Instructions to follow: Return an exact copy of the entries, skipping any picture you find.

[[ Material for this task open ]]

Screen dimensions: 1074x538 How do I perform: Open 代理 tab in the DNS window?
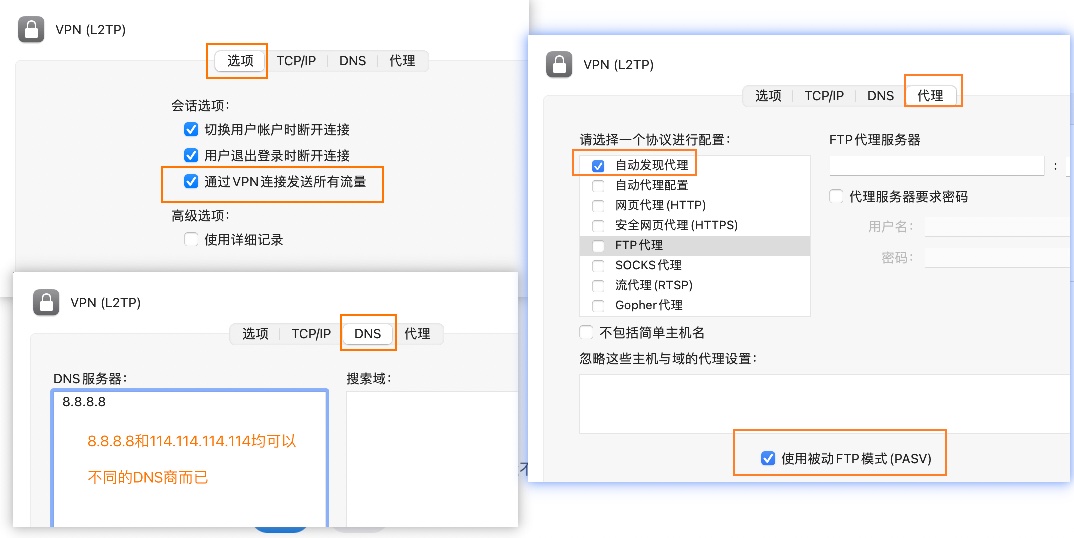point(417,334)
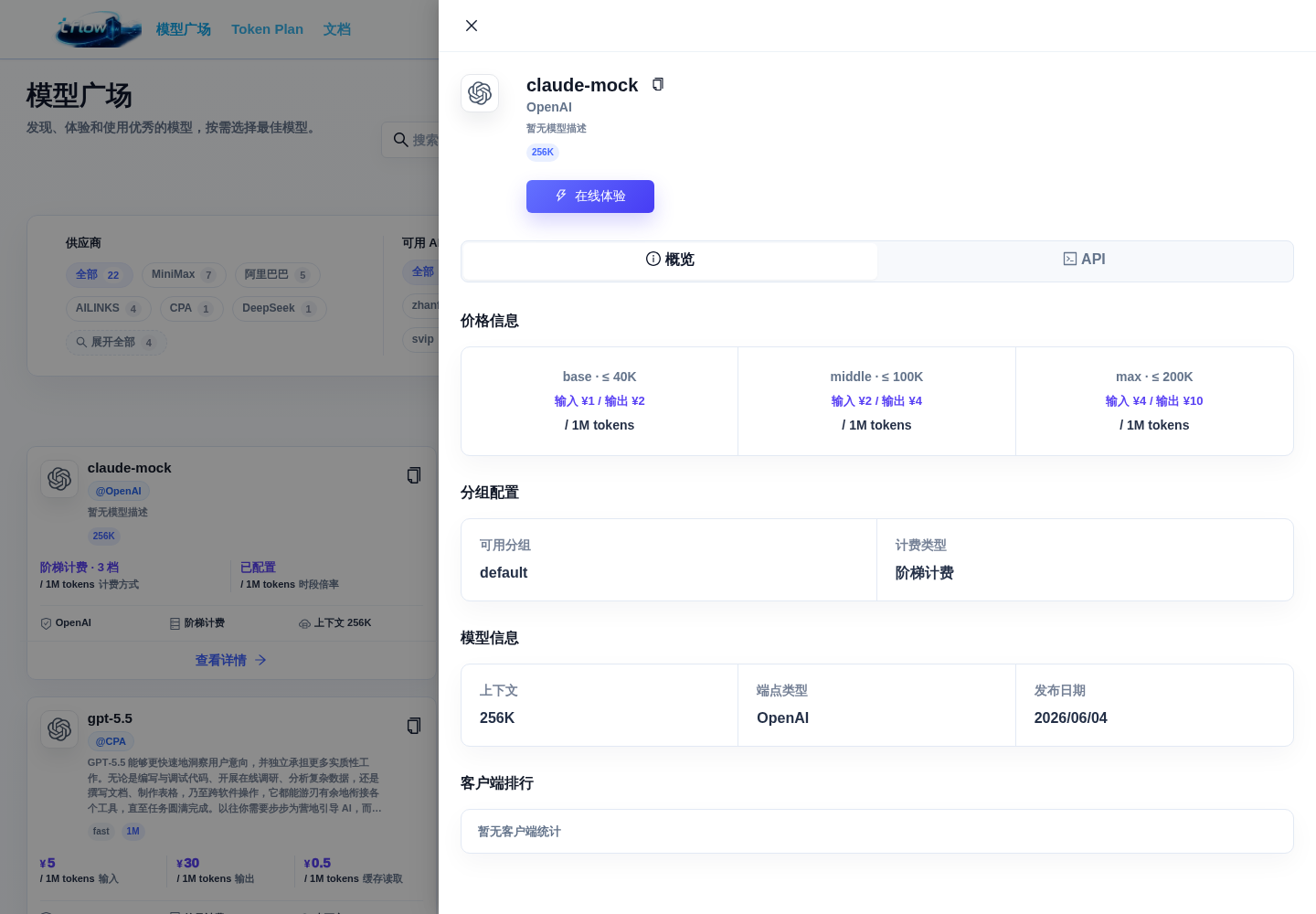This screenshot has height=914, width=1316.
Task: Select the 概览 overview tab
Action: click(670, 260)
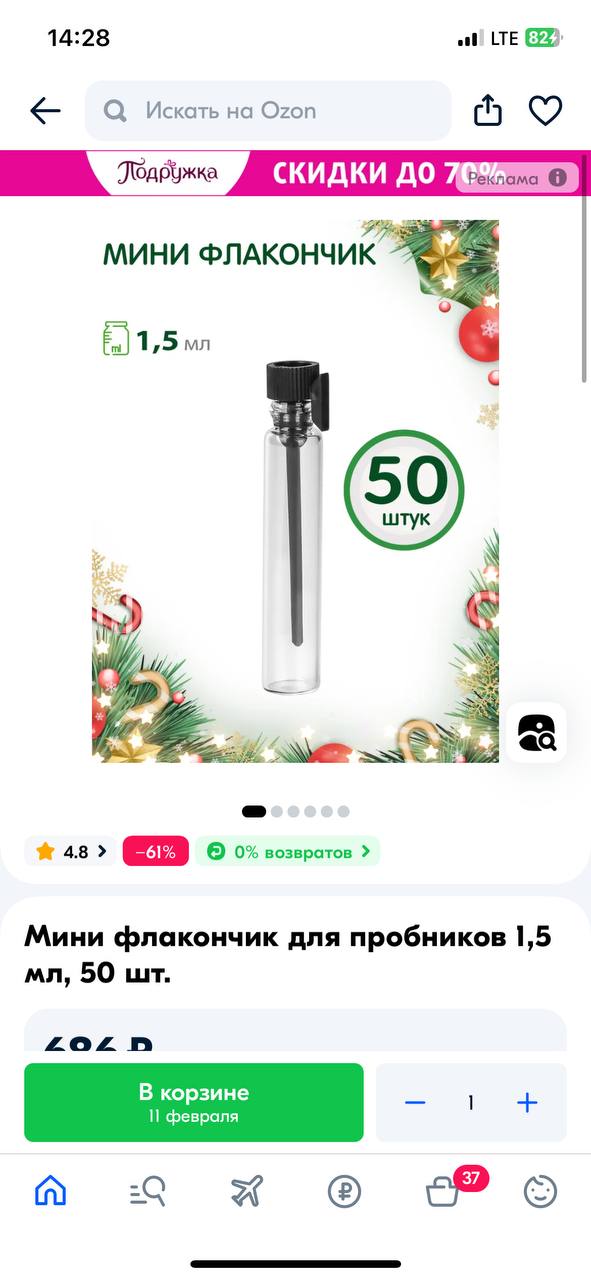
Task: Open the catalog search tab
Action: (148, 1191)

[[ Material for this task closed ]]

Solution for this exercise:
Screen dimensions: 1074x538 How do I perform: Open 代理 tab in the DNS window?
point(417,334)
This screenshot has height=914, width=1316.
Task: Select the 概览 overview tab
Action: click(670, 260)
Task: Open the catalog search tab
Action: (148, 1191)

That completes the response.